UC San Diego Breakthrough: Innovative Generative AI Transforms Poetry into Music
Artificial intelligence (AI) shows its artistic side in a new algorithm created by researchers from UC San Diego and the Institute for Research and Coordination in Acoustics/Music (IRCAM) in Paris, France.
The new algorithm, called the Music Latent Diffusion Model (MusicLDM), helps create music out of “sound poetry,” a practice that uses nonverbal sounds created by the human voice to inspire feeling. Composers and musicians can then upload MusicLDM’s sound clips to existing music improvisation software and respond in real-time as an exercise to boost co-creativity between humans and machines.
“The idea is that you have a musical agent you can ‘talk’ to that has its own imagination,” said Shlomo Dubnov, a professor in the UC San Diego Departments of Music and Computer Science and Engineering, and an affiliate of the UC San Diego Qualcomm Institute (QI). “This is the first piece that uses text-to-music to create improvisations.”
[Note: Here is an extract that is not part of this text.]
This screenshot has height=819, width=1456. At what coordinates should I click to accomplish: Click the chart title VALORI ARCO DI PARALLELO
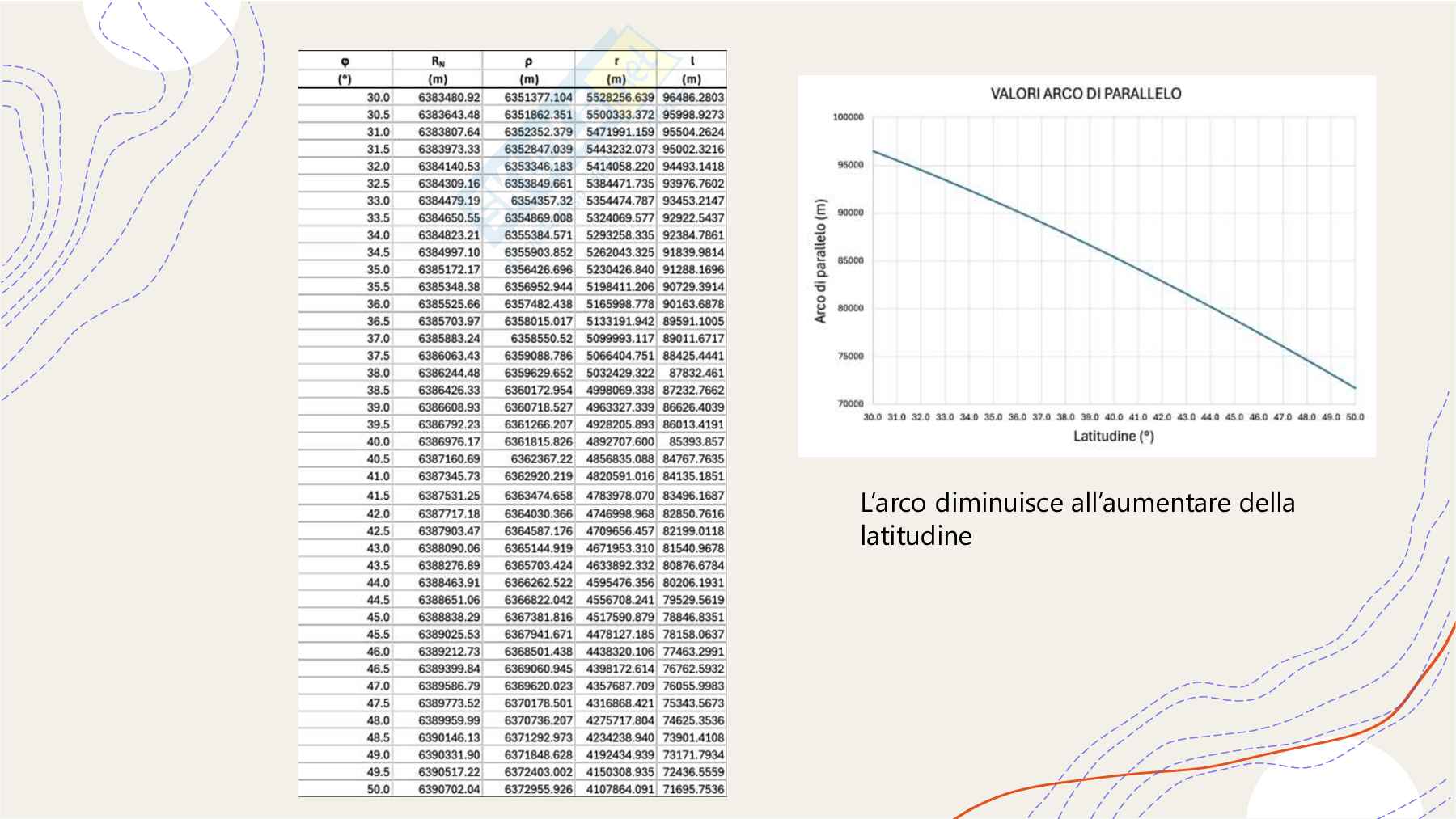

The team debuted their new AI-powered workflow as part of a live performance at the Improtech 2023 festival in Uzeste, France. Called “Ouch AI,” the composition included performances by sound poet Jaap Blonk and machine improvisation by George Bloch.
Improvising with AI
Dubnov collaborated with Associate Professor Taylor Berg-Kirkpatrick and Ph.D. candidate Ke Chen, both of the UC San Diego Jacobs School of Engineering’s Department of Computer Science and Engineering, to base Ouch AI on principles also used in popular text-to-image AI generators.
Dubnov first trained ChatGPT to interpret sound poetry into emotionally evocative text prompts. Chen then programmed MusicLDM to transform the text prompts into sound clips. Working with improvisation software, artists like Bloch and Blonk can respond to these sounds through music and verse, establishing a creative feedback loop between human and machine.
“Many people are concerned that AI is going to take away jobs or our own intelligence,” said Dubnov. “Here…people can use [our innovation] as an intelligent instrument for exchanging ideas. I think this is a very positive way to think about AI.”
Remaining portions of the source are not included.